_Required work_: Copy every row from the line containing "things (785, 841)" down to the line containing "(429, 1113).", both of those lines included, with no changes.

-=-=-=-=-

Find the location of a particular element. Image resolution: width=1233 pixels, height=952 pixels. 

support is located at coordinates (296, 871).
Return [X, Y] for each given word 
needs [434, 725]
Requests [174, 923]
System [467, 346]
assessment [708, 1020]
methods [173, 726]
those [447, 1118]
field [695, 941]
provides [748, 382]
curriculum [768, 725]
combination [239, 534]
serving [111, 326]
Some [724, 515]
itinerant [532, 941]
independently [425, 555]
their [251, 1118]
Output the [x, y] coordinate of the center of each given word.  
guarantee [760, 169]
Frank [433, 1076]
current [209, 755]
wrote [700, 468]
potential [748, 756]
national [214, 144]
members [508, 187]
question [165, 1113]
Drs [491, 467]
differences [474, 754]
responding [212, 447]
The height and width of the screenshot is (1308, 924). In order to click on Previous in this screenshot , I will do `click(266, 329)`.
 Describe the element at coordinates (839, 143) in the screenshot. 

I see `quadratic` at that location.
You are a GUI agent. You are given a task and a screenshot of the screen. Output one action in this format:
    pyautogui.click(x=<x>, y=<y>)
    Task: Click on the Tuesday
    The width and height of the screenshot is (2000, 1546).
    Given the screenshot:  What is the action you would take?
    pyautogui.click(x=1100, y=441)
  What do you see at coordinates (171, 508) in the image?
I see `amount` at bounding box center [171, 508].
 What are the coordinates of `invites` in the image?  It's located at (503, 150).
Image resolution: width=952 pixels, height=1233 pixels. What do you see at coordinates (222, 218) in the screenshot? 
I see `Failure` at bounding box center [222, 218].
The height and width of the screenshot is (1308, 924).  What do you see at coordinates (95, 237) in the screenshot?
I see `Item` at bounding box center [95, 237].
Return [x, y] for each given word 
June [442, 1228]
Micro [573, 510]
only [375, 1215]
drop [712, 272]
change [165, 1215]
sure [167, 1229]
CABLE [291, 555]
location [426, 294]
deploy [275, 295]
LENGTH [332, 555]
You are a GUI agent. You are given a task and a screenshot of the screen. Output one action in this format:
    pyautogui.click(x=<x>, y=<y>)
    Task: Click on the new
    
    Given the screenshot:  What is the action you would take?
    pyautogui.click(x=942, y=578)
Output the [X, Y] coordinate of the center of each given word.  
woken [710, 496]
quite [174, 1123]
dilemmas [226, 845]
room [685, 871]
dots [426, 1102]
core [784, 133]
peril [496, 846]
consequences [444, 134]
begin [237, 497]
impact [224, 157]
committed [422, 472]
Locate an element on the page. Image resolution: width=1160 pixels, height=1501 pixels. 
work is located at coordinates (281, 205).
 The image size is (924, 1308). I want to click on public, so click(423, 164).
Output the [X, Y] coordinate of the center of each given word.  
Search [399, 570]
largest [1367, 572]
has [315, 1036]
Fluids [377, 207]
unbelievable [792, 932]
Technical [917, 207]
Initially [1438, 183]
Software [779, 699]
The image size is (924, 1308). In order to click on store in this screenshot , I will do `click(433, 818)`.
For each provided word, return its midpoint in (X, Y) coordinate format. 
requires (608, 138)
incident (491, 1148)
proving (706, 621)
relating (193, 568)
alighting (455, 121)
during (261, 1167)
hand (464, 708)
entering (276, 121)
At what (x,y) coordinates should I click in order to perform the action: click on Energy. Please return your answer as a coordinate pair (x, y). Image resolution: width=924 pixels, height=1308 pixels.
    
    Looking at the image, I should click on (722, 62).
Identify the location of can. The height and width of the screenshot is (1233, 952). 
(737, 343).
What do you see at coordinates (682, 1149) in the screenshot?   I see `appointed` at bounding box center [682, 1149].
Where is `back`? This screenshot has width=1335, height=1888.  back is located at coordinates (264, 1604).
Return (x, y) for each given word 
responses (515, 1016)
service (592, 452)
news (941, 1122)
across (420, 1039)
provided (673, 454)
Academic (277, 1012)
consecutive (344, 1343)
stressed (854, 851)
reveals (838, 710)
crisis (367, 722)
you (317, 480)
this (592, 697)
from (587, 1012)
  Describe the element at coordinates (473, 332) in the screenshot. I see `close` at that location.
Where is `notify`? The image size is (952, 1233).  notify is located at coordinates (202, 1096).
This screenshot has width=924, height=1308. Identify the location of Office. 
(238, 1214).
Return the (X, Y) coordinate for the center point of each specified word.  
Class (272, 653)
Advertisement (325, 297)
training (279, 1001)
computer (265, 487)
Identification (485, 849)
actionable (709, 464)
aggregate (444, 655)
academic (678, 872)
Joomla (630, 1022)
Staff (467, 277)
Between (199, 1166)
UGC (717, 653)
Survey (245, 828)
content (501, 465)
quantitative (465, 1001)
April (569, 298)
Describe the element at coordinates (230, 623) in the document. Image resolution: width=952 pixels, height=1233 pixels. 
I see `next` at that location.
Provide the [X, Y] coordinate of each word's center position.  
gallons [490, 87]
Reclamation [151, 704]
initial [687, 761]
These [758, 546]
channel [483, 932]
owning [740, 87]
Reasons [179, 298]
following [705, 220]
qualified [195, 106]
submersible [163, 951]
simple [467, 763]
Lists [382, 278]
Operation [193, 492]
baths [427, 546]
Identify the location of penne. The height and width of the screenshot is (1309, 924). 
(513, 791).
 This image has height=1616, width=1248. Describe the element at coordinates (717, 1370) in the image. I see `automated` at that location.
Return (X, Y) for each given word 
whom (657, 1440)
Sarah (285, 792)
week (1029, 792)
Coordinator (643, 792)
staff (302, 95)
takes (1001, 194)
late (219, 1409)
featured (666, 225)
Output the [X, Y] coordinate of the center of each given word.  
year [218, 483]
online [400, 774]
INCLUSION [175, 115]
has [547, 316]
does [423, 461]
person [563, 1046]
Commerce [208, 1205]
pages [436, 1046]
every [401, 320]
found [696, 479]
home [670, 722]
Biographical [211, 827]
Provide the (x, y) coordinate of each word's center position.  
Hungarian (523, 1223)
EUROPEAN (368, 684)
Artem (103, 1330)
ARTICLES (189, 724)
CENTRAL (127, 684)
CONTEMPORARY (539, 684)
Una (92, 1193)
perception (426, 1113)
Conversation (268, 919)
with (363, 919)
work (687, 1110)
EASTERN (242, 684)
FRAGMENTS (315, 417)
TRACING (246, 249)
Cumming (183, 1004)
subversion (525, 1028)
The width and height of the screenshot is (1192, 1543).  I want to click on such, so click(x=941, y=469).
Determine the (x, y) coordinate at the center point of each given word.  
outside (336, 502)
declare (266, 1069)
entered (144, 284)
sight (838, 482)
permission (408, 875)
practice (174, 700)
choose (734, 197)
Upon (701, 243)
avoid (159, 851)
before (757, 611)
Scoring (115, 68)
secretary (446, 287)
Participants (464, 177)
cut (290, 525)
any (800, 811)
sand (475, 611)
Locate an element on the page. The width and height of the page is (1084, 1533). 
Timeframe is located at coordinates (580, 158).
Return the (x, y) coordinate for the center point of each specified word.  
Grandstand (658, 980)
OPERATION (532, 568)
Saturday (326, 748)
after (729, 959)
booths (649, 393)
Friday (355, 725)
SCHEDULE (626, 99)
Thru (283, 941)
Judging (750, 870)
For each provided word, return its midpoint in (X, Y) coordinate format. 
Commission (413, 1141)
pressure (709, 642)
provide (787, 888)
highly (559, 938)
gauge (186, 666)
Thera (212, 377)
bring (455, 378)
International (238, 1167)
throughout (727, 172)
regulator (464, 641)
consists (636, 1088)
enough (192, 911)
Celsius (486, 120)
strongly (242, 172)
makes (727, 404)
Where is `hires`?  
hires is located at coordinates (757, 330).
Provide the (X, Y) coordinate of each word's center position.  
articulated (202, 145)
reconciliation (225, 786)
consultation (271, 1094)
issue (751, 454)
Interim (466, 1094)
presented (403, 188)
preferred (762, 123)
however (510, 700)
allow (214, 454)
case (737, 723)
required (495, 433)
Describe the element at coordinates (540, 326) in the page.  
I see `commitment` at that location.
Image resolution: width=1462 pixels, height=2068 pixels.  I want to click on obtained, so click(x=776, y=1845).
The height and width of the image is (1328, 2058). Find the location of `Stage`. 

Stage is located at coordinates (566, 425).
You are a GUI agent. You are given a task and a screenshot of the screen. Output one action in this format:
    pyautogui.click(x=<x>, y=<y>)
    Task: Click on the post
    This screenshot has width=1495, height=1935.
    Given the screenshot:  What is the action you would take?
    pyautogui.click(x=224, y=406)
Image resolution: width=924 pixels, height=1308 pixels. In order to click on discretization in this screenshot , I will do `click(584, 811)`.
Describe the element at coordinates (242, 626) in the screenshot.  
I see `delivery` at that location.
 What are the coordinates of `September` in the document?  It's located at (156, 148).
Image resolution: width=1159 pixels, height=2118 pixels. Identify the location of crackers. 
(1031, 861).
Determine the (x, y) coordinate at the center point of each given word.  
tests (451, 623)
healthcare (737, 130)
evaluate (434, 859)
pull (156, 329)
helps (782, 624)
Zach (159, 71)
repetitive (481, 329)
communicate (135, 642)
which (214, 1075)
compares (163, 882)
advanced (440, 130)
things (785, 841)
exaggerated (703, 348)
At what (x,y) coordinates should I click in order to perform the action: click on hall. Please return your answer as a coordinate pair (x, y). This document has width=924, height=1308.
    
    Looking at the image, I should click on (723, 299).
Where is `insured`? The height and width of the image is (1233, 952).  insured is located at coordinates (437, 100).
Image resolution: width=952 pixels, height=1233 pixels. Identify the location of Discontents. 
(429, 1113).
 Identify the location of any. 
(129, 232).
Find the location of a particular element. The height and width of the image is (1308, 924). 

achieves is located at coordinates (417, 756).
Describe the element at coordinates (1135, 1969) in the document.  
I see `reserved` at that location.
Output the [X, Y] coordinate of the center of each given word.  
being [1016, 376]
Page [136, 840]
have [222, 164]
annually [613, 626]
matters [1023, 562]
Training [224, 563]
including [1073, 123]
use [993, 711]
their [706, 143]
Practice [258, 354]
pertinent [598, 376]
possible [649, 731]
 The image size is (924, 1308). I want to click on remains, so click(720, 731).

-=-=-=-=-

_Result of this exercise_:
things (785, 841)
exaggerated (703, 348)
At what (x,y) coordinates should I click in order to perform the action: click on hall. Please return your answer as a coordinate pair (x, y). This document has width=924, height=1308.
    
    Looking at the image, I should click on (723, 299).
Where is `insured`? The height and width of the image is (1233, 952).  insured is located at coordinates (437, 100).
Image resolution: width=952 pixels, height=1233 pixels. Identify the location of Discontents. 
(429, 1113).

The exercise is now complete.